IG Wealth Managment
Photo by Kevin Press

Canada’s wealth management landscape has evolved dramatically in recent years, and more change lies ahead. We have entered a decisive period, one defined by consolidation, diversification, new challengers, the rise of personalization and a rapidly shifting advisor talent pipeline.

The current round of consolidation is propelled by rising technology and compliance demands, along with the growing complexity of client needs. It’s not just about fewer logos on the street; firms are emerging from today’s deals with the scale to offer broader capabilities, specialized expertise and a wider range of solutions to support clients with varied and evolving goals.

Data security, integrated planning software, AI‑enabled insights, regulatory reporting and the expectations of always‑on digital service require sustained investment. Many firms — large and small — are choosing mergers or strategic partnerships to achieve the infrastructure necessary to sustain these investments over time and strengthen their value proposition.

Scale, when done well, isn’t about bigness; it’s about breadth — the ability to assemble multi‑disciplinary teams and bring the full picture of a client’s financial life into one plan. We’ve seen this pattern repeat itself: firms with the capacity to invest for the long-term are the ones best positioned to deliver meaningful value.

Clients expect more

Financial advice used to be largely focused on basic saving and insurance. Today’s mass affluent and high‑net‑worth (HNW) families expect more: multi‑asset investing, credit and banking solutions, business-owner succession expertise, tax and estate planning, family governance and increasingly, education and financial literacy for the next generation.

Firms are building diversified offerings that recognize a simple truth: wealth touches every part of a person’s life. Meeting those needs is essential for long-term relevance.

Digital‑first platforms have proven that elegant user experience, rapid product iteration and transparent pricing can capture attention and assets quickly. The lesson for established players is clear: client loyalty must be earned continuously.

That means staying flexible — adopting best‑in‑class technology, shortening innovation cycles and ensuring that advisors can meet clients where they are: in‑person, virtually and on any device. Winning firms will pair modern platforms with deep planning expertise so that speed never comes at the expense of rigour.

Today’s clients want advice that reflects their unique circumstances, values and goals. They expect tailored planning, not templated solutions. They also want visibility — into fees, portfolio construction and how each decision supports their broader plan.

Achieving this level of personalization requires stronger data, better modelling and clear communication.

The advisor pipeline

Firms that build robust development ecosystems — internships, mentoring, specialist rotations, succession programs and modern enablement tools — will have a decisive advantage. The future of advice is team‑based: planners, tax and estate specialists, insurance consultants, portfolio strategists and credit experts collaborating around a client’s plan.

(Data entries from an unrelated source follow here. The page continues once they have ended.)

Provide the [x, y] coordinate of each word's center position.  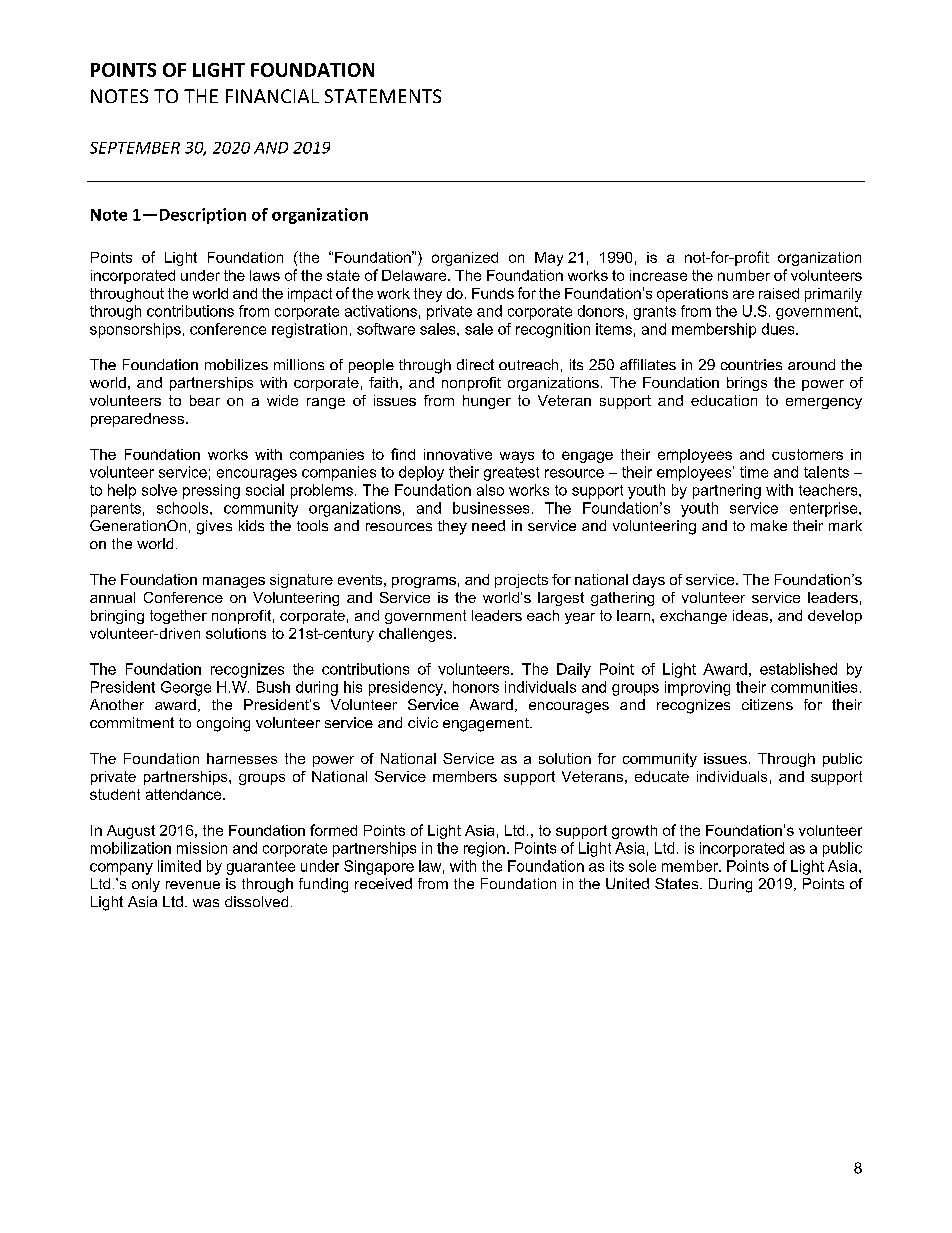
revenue [193, 885]
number [744, 275]
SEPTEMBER [135, 148]
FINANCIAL [272, 96]
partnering [727, 491]
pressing [211, 491]
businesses [491, 508]
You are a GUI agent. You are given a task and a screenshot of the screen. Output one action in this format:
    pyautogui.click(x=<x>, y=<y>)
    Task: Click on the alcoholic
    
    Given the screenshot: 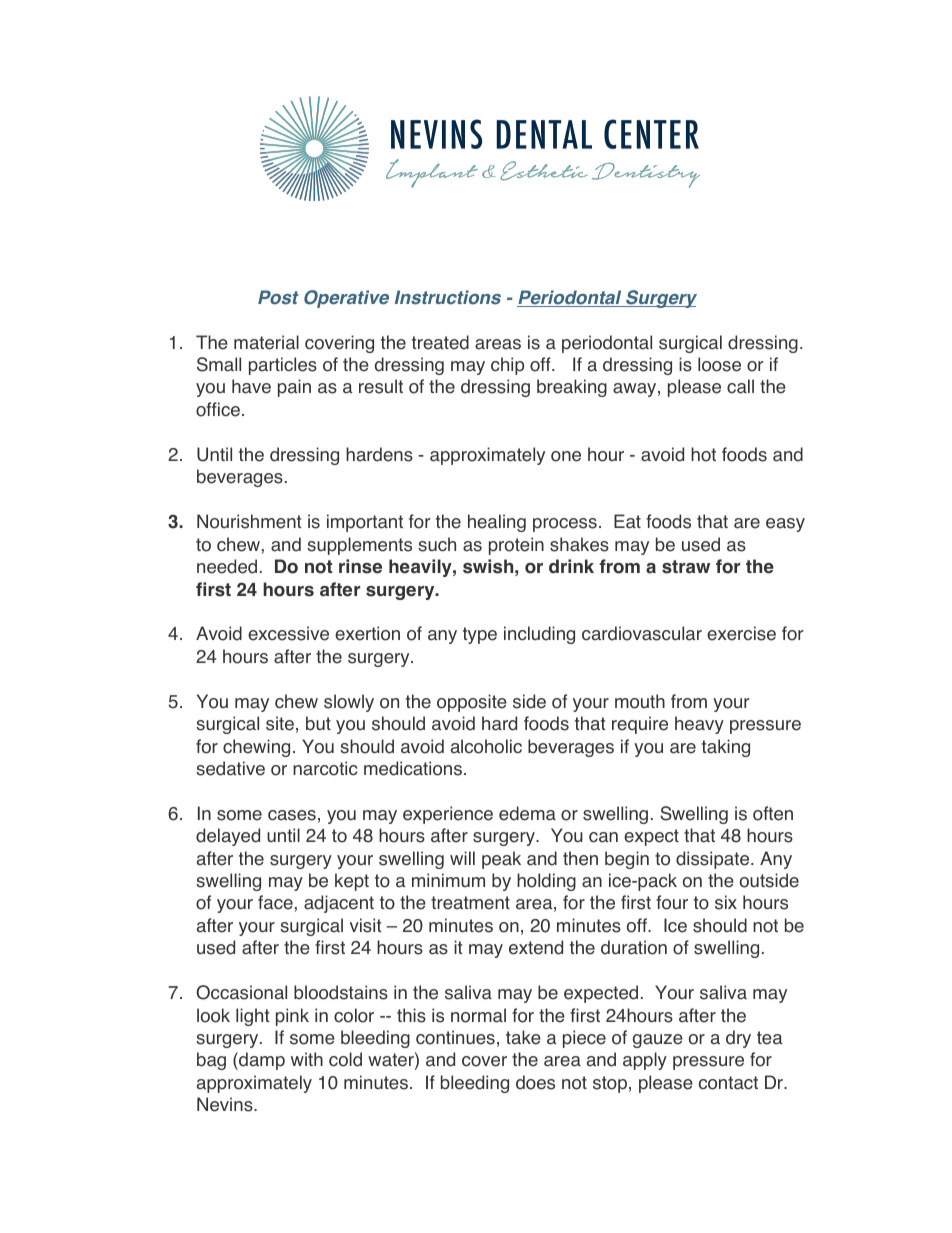 What is the action you would take?
    pyautogui.click(x=486, y=746)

We must also continue working towards building an industry that better reflects the clients we serve by attracting more women, people of colour and other often overlooked groups. Cultivating that talent — and giving them the technology to do their best work — is mission‑critical.

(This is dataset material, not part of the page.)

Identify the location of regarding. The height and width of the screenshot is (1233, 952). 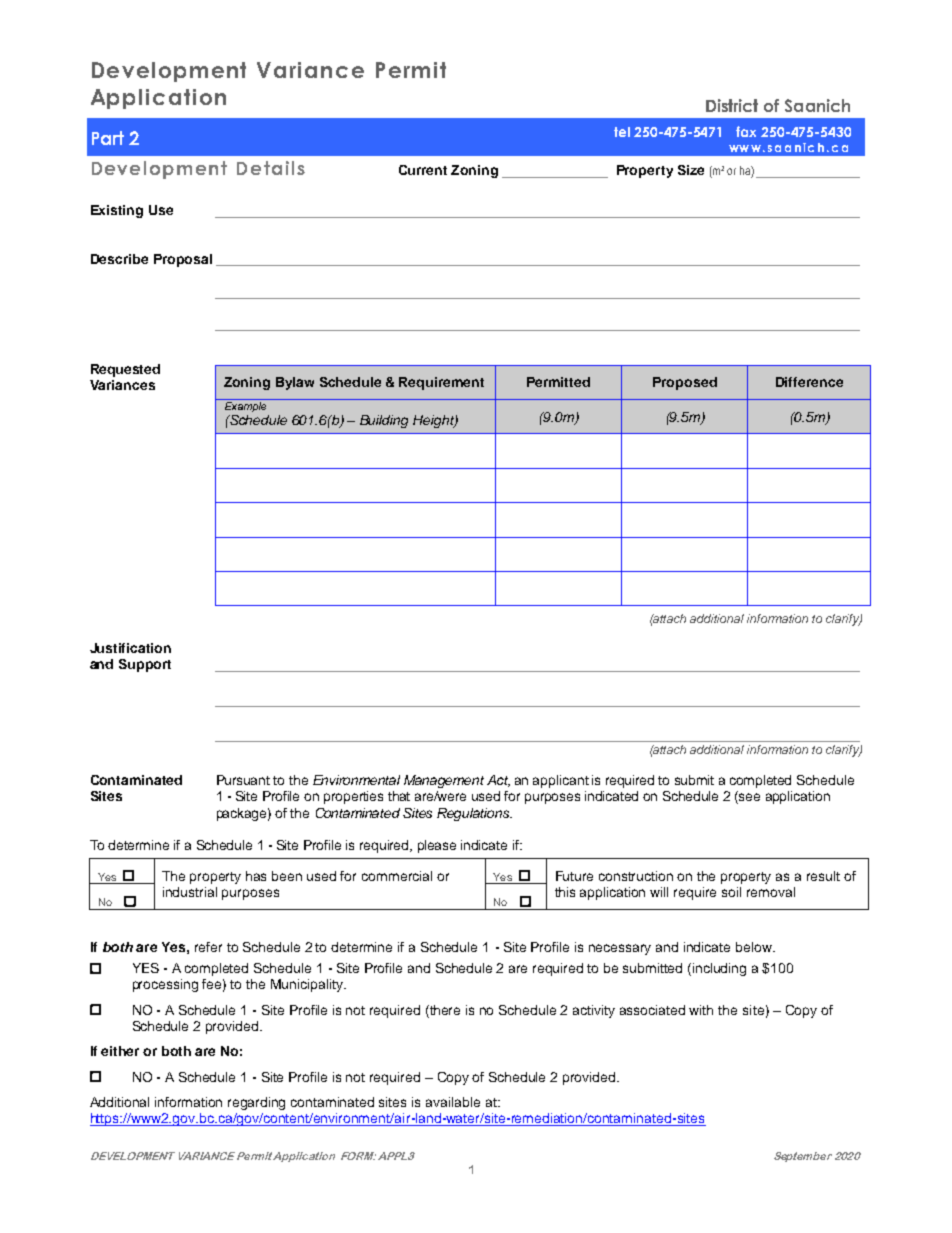
(256, 1103).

Our industry is constantly changing, but a core truth endures: Canadians want confidence that their most important decisions are being made with care, expertise and transparency. The firms that thrive will be those that combine scale with specialization, and technology with the human judgment that only seasoned advisors can provide.

Damon Murchison is president and CEO at Winnipeg-based IG Wealth Management. The firm is celebrating its 100th anniversary this year.